### [YOUR OBJECTIVE]
Should any entry include an image, skip the image and copy the entry exactly.

══ THE DATA ══

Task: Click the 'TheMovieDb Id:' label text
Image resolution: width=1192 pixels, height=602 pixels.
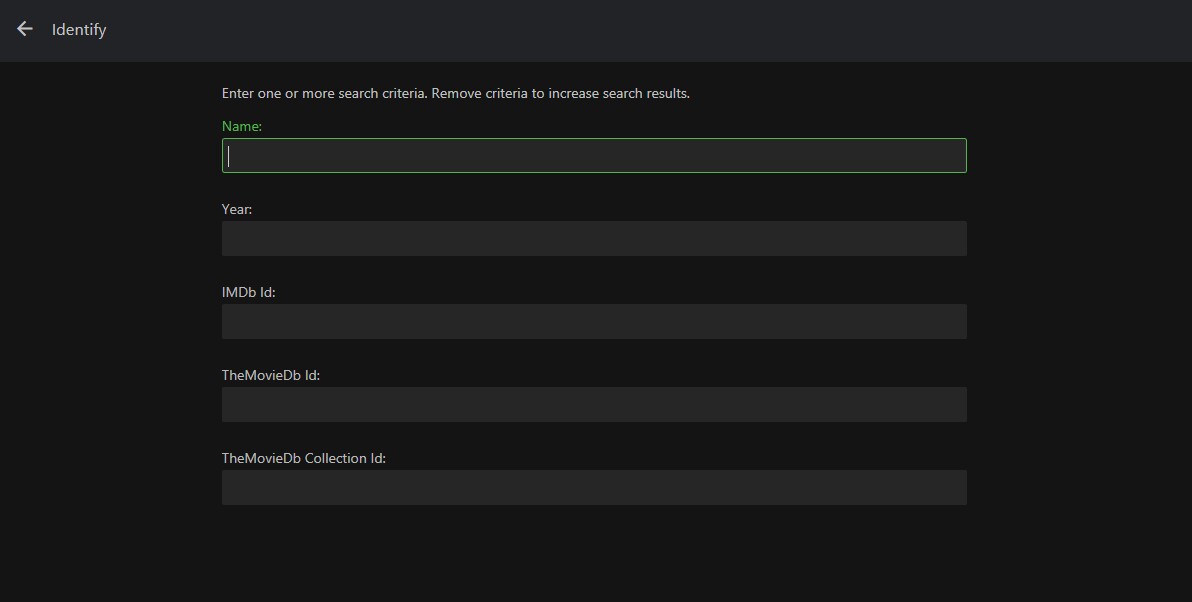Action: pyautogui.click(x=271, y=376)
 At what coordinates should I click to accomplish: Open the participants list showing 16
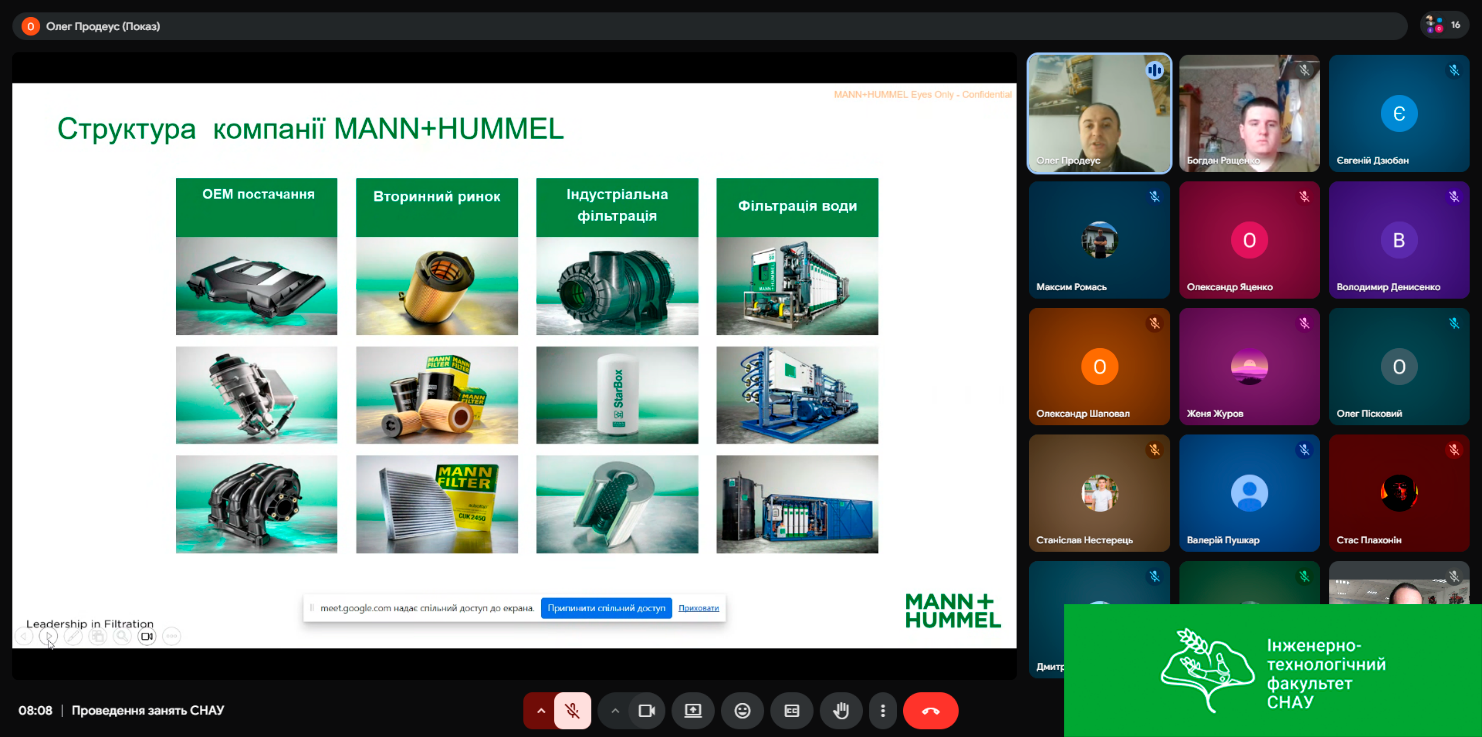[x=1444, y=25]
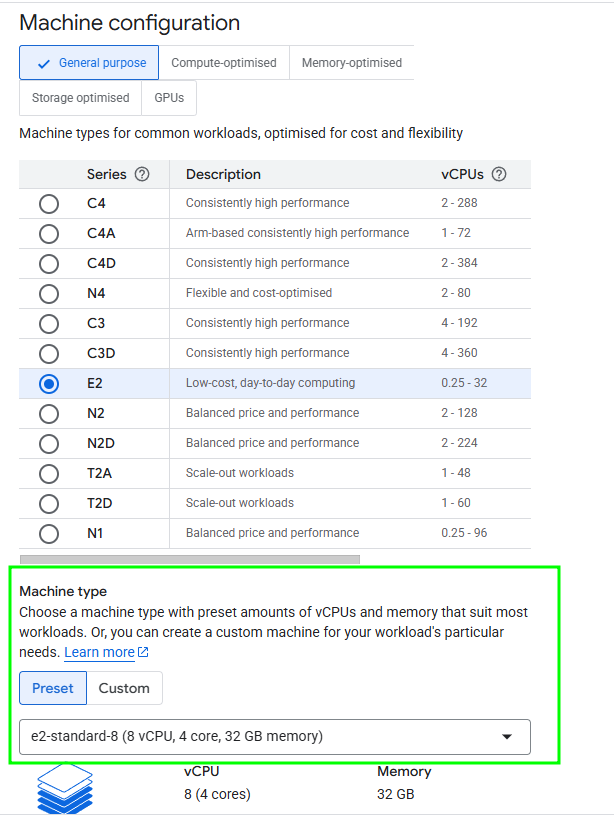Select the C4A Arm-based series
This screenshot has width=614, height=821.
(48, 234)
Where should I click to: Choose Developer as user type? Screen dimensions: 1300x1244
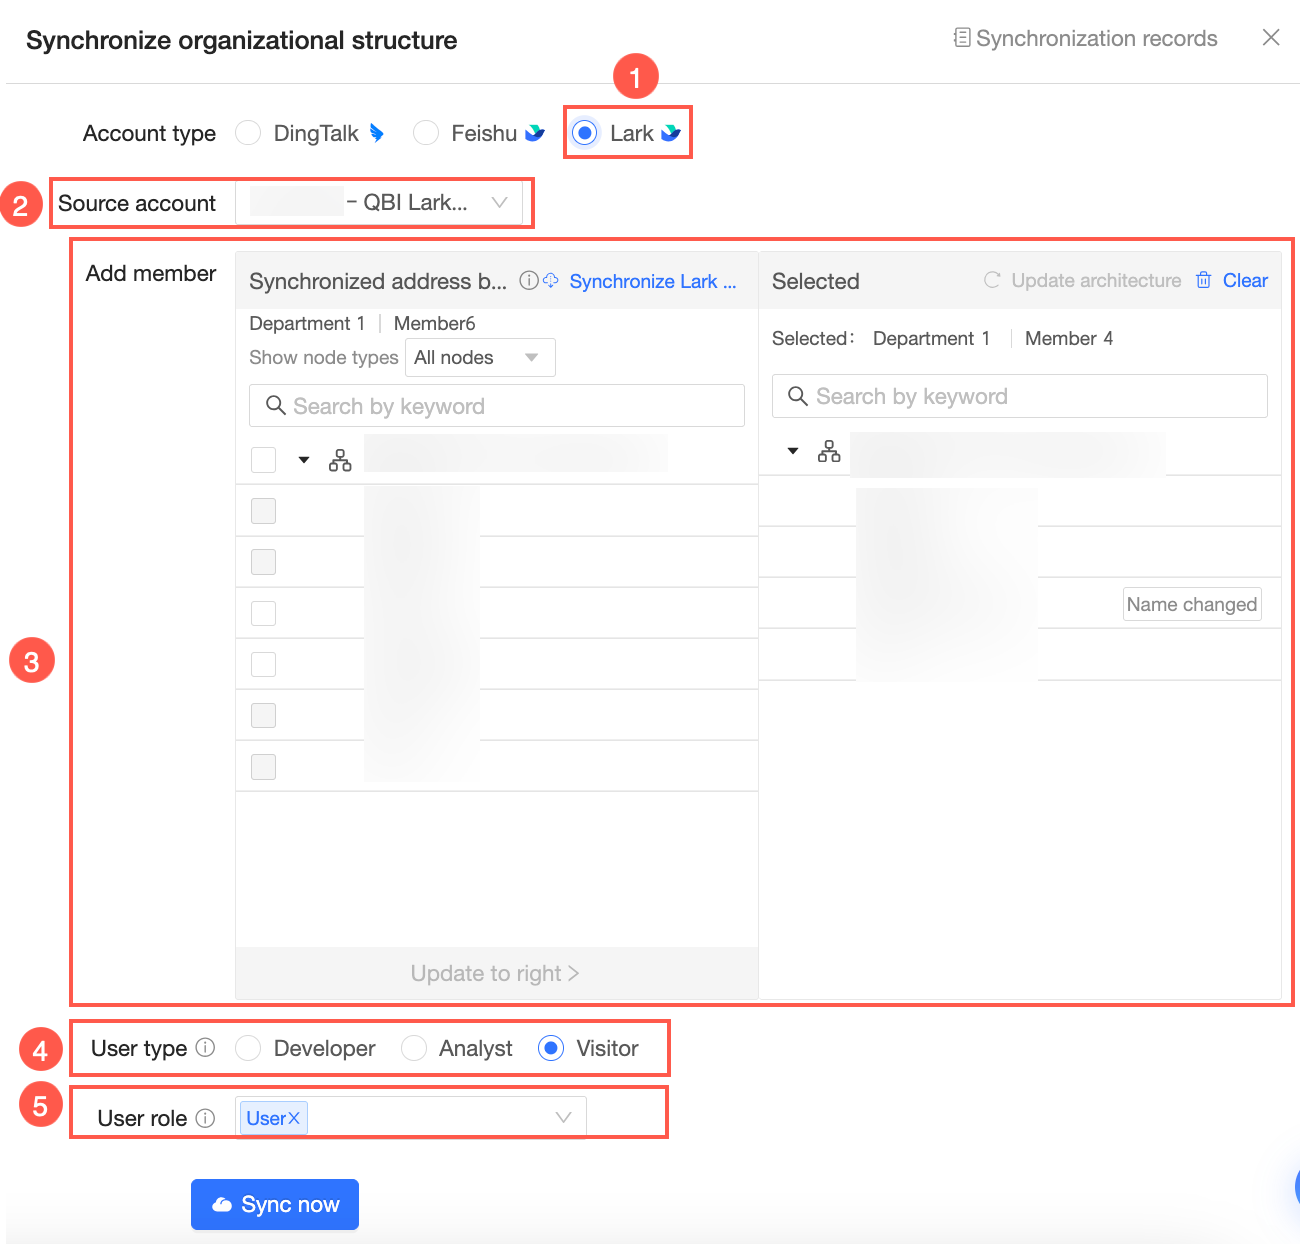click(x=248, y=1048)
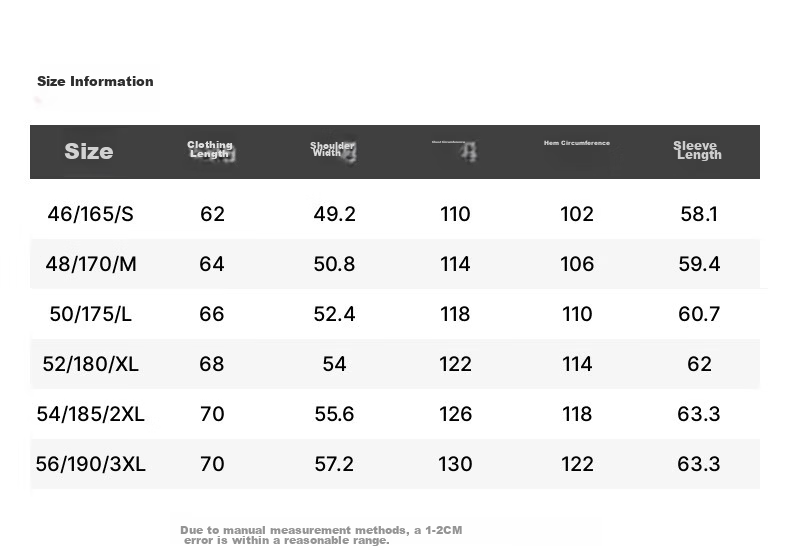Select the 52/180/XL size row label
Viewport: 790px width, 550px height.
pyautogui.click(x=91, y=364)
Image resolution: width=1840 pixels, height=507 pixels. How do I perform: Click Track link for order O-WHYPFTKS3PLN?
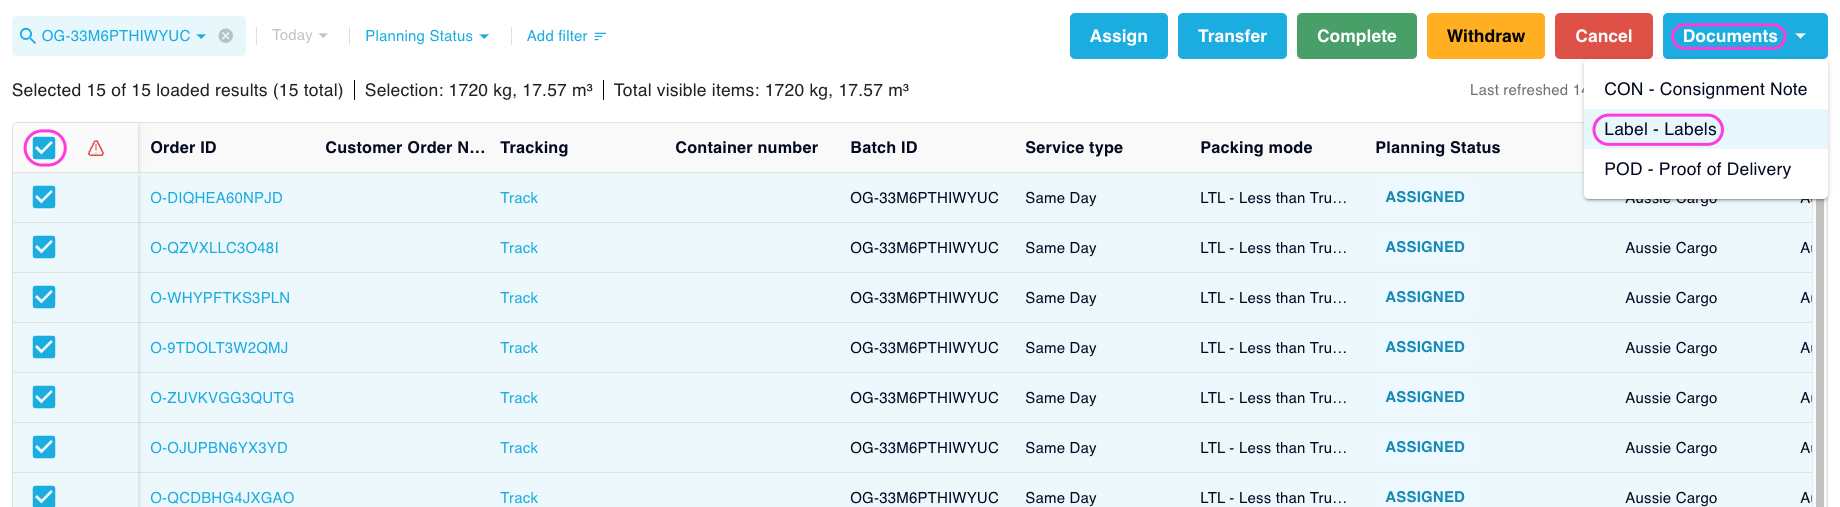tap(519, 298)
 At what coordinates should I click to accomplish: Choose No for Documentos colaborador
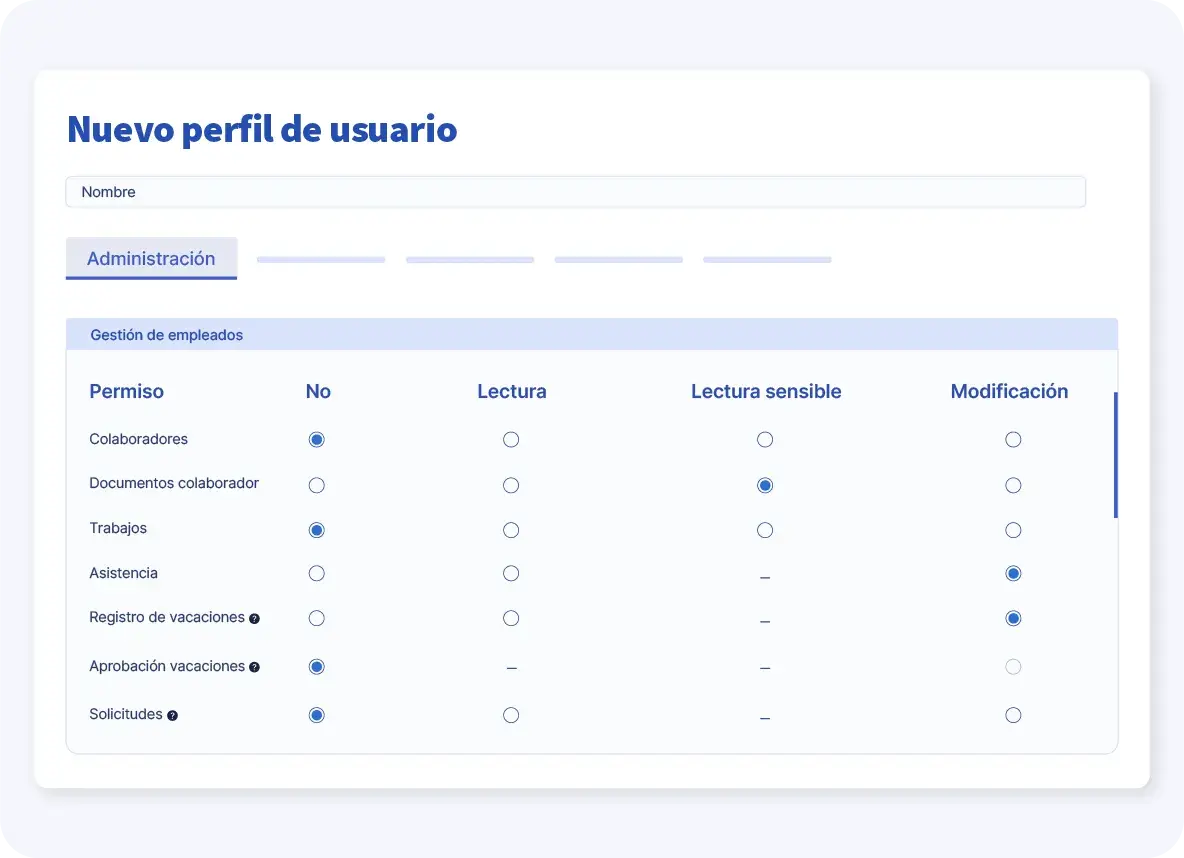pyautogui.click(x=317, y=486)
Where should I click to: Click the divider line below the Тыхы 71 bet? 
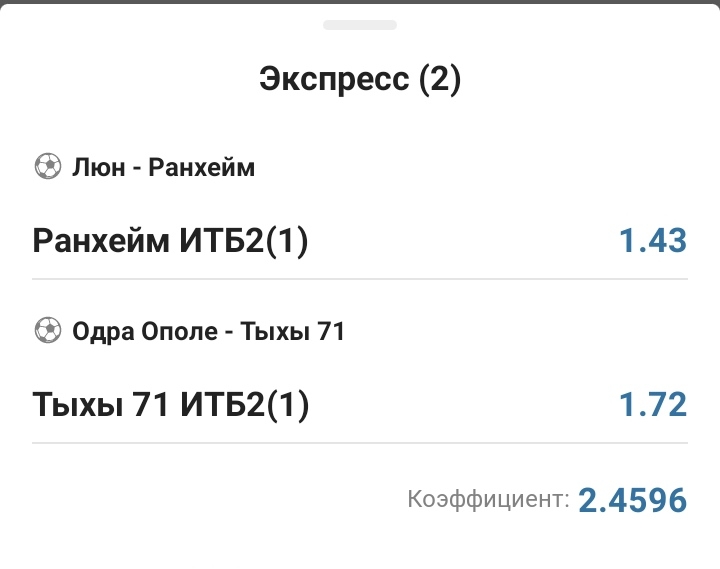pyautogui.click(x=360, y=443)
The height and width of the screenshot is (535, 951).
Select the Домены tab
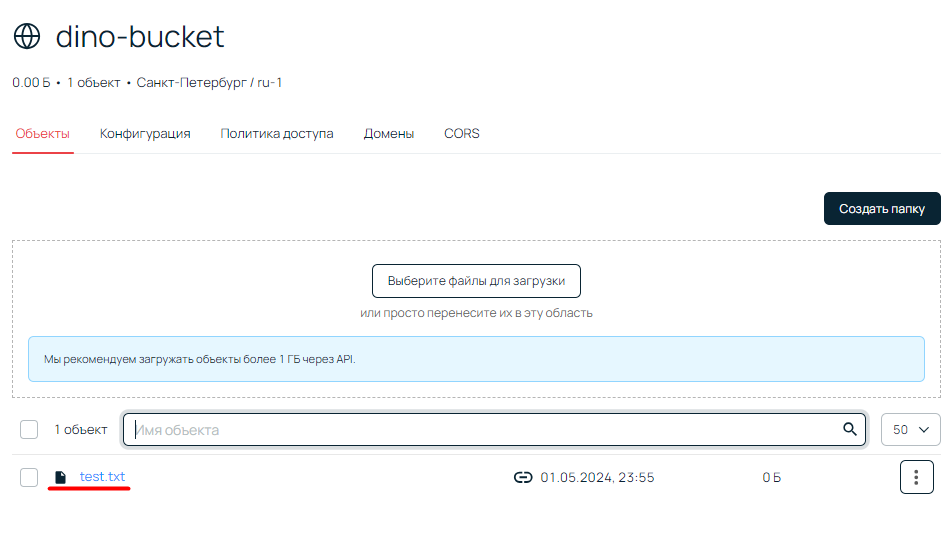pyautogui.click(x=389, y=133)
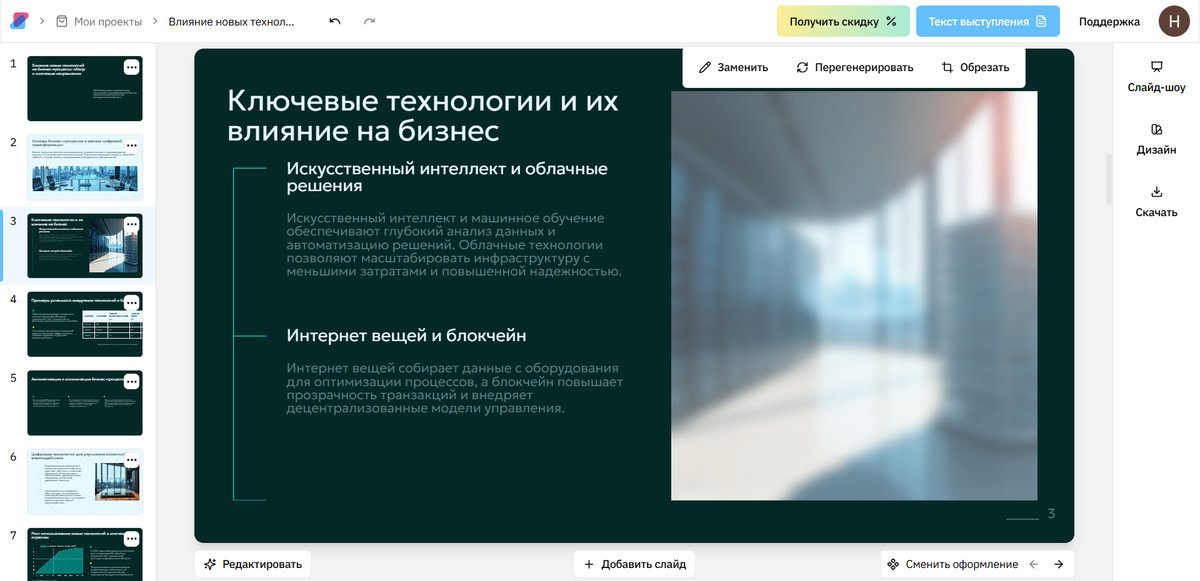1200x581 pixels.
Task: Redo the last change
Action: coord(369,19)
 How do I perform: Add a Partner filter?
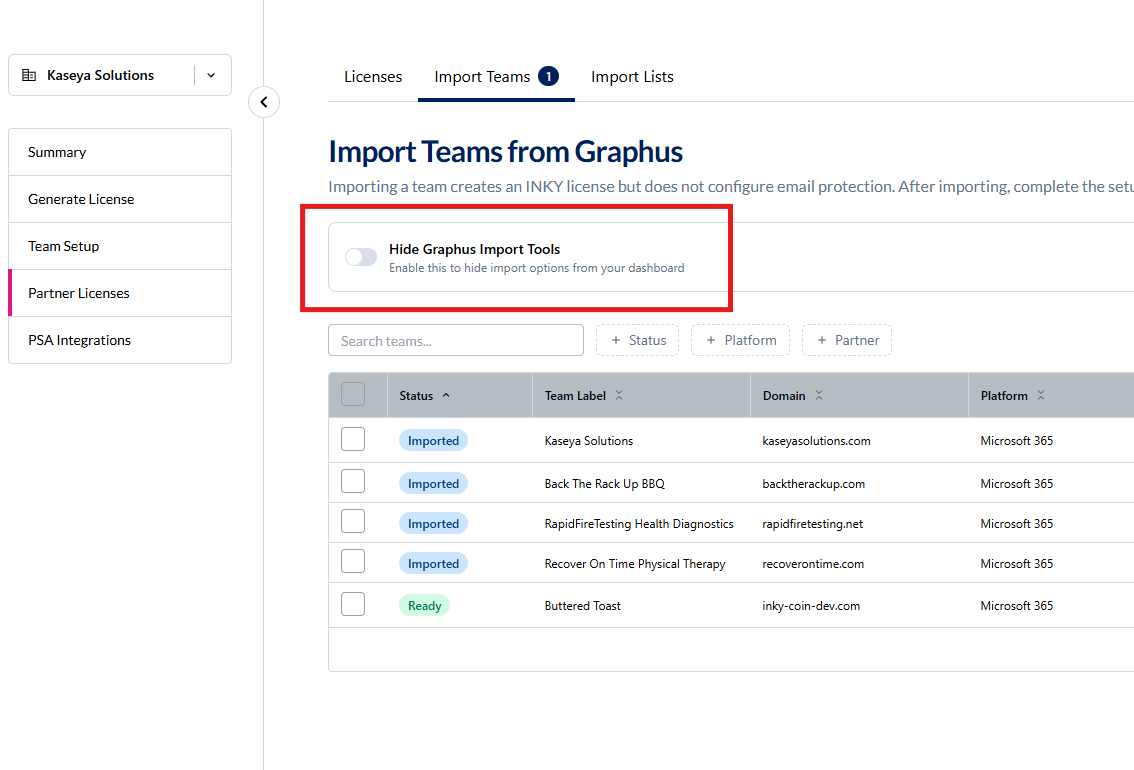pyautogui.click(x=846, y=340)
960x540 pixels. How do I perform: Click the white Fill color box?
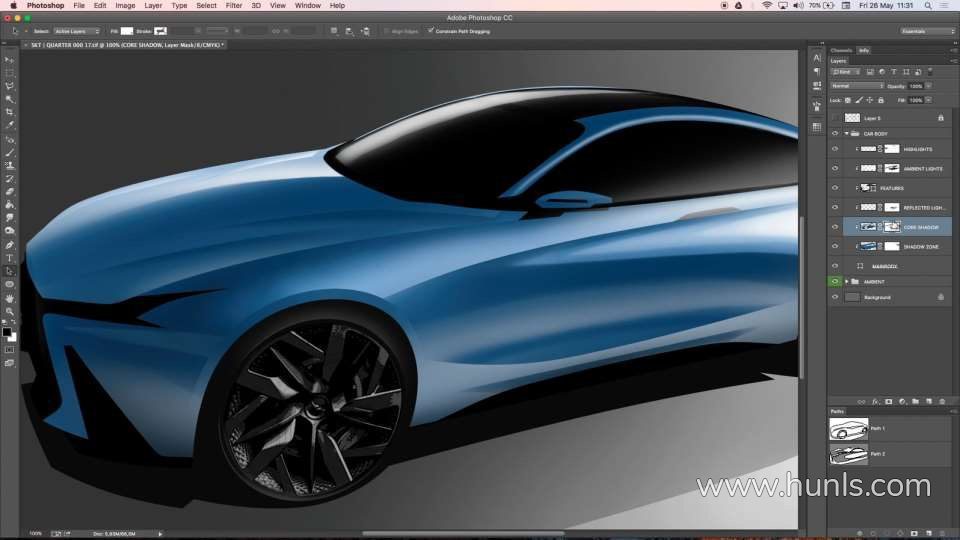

═══

### [SOLVED EXERCISE]
Task: Click the 'TheMovieDb Id:' label text
Image resolution: width=1192 pixels, height=602 pixels.
Action: pyautogui.click(x=271, y=376)
 At what coordinates should I click to accomplish: Open the participants list showing 16
[x=1444, y=25]
Select the C4A Arm-based series
This screenshot has width=614, height=821.
(48, 234)
Where should I click to: Choose Developer as user type? Screen dimensions: 1300x1244
click(x=248, y=1048)
Select the 52/180/XL size row label
Viewport: 790px width, 550px height.
pyautogui.click(x=91, y=364)
Image resolution: width=1840 pixels, height=507 pixels. How do I perform: Click Track link for order O-WHYPFTKS3PLN?
tap(519, 298)
 At what coordinates should I click to accomplish: Choose No for Documentos colaborador
pyautogui.click(x=317, y=486)
Where should I click to: Click the divider line below the Тыхы 71 bet? 
pyautogui.click(x=360, y=443)
The height and width of the screenshot is (535, 951).
Select the Домены tab
pyautogui.click(x=389, y=133)
1200x581 pixels.
Task: Redo the last change
Action: coord(369,19)
 How do I perform: Add a Partner filter?
pyautogui.click(x=846, y=340)
960x540 pixels. How do I perform: Click the white Fill color box?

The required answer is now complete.